** SUPPLIED ENTRIES **
◆ ◆ ◆
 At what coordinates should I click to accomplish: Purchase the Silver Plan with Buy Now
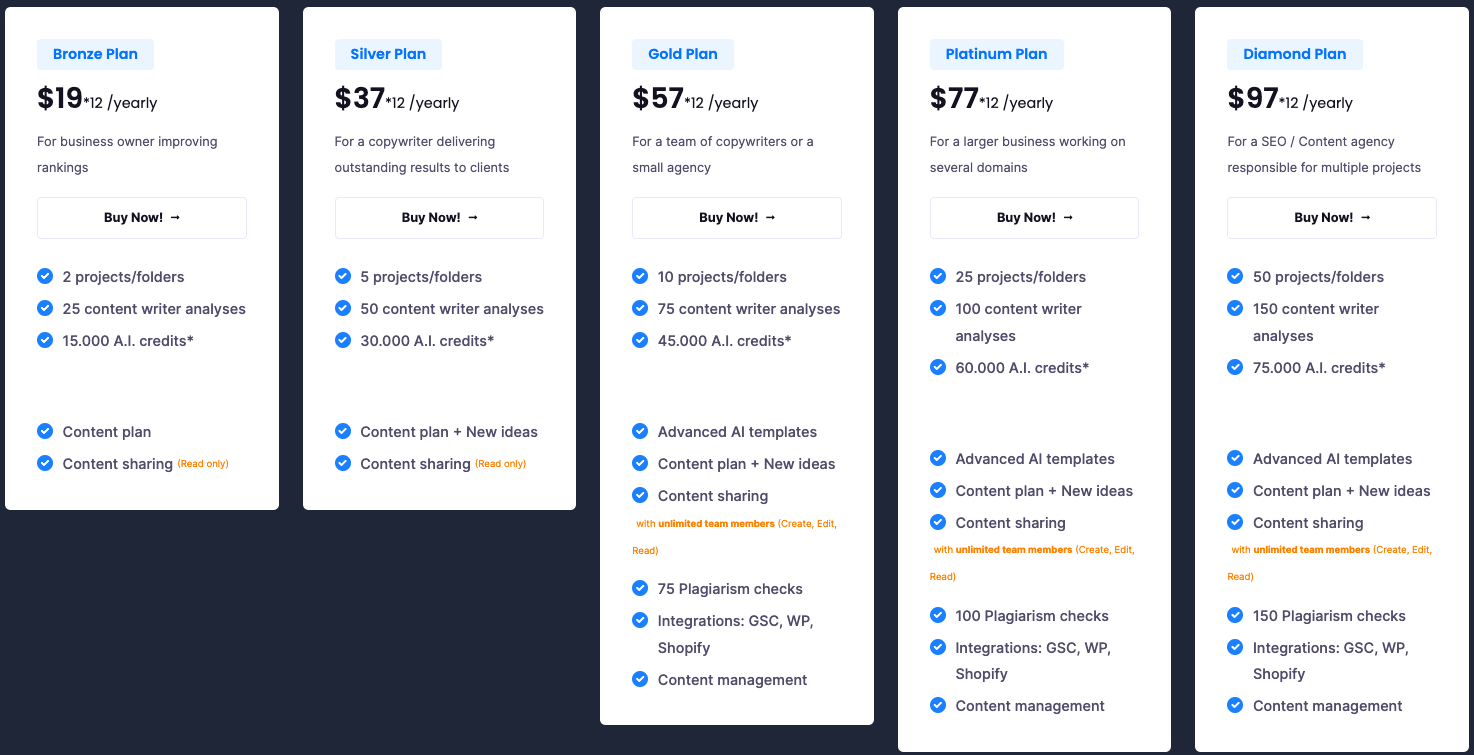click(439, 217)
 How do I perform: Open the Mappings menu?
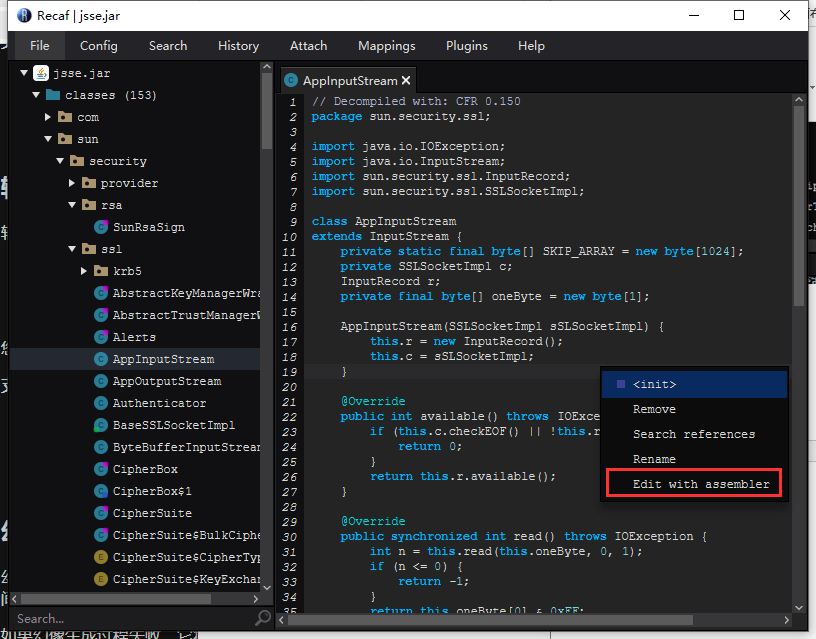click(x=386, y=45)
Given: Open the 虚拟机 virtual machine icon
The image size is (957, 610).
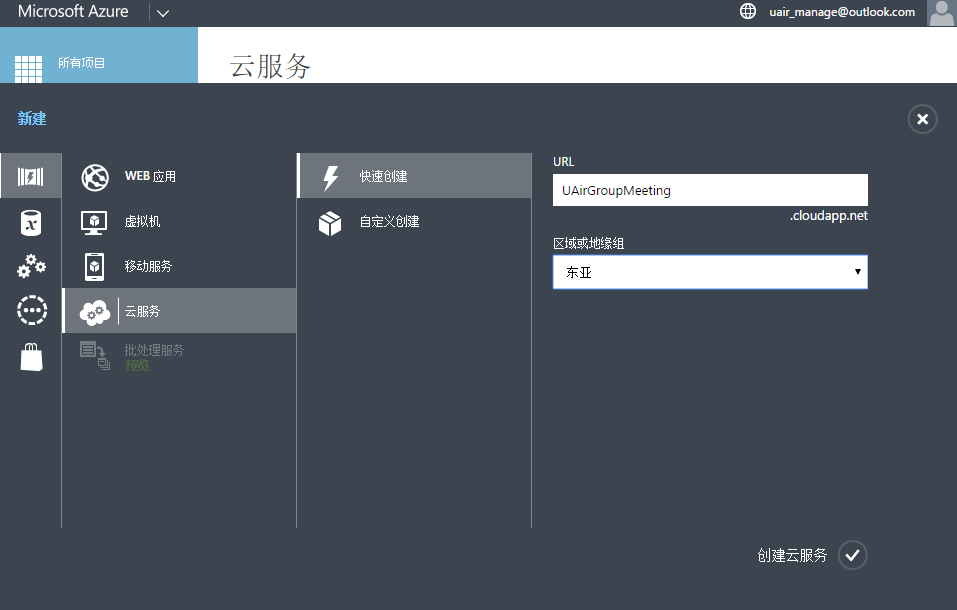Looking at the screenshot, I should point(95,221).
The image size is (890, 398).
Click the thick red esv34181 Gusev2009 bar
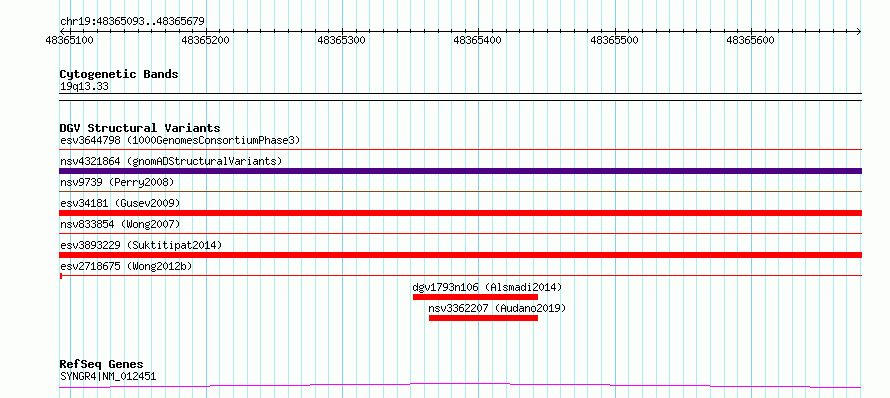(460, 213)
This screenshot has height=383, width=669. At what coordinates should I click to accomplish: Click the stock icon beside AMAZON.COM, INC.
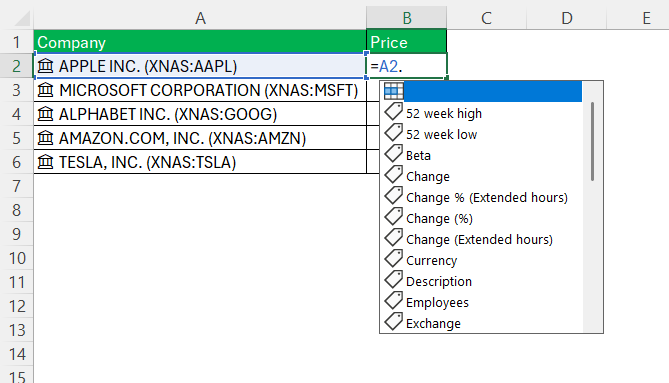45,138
◆ ◆ ◆
** EXERCISE INSTRUCTIONS **
Set down exactly, with no additions, each line from the line that includes "How do I perform: Open the Mappings menu?" to the final line of the entries above; leave pictures out.

** ANSWER SPACE **
 How do I perform: Open the Mappings menu?
click(x=386, y=45)
Given: Open the 虚拟机 virtual machine icon
The image size is (957, 610).
Looking at the screenshot, I should point(95,221).
The image size is (890, 398).
Click the thick red esv34181 Gusev2009 bar
(460, 213)
This screenshot has height=383, width=669. At what coordinates should I click to accomplish: Click the stock icon beside AMAZON.COM, INC.
45,138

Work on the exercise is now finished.